====== Records to use

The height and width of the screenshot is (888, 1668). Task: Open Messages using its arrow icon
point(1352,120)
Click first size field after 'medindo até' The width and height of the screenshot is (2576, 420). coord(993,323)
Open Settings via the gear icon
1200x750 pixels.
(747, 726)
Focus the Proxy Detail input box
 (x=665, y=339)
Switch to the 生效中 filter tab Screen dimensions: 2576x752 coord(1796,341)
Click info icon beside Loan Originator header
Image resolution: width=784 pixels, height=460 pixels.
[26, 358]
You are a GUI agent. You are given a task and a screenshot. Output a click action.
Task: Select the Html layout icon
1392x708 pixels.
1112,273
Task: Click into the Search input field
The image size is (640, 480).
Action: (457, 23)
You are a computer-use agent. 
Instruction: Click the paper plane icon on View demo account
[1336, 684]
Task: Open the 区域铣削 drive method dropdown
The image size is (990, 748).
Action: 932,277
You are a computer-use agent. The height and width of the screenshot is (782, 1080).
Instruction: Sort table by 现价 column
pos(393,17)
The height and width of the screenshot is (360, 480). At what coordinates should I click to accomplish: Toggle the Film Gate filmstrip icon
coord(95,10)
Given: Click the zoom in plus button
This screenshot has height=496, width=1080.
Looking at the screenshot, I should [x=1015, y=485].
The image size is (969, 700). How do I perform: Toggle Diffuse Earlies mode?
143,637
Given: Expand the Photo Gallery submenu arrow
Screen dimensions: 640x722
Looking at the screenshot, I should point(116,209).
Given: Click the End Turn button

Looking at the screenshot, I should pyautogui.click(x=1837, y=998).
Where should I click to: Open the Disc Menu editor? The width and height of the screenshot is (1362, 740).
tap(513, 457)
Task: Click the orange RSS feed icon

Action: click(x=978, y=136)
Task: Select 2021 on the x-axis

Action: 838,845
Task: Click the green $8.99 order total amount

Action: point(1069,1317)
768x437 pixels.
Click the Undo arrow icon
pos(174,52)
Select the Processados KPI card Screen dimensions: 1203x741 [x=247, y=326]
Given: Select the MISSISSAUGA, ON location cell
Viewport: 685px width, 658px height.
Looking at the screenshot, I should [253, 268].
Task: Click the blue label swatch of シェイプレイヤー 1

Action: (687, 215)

============

## [Work instructions]
Among the records above, find each line containing the string "agent" and copy it.

## [Response box]
You are a GUI agent. You are given a task and a screenshot. Output a click action.
You are a computer-use agent. 
You are a computer-use agent. The height and width of the screenshot is (782, 1080).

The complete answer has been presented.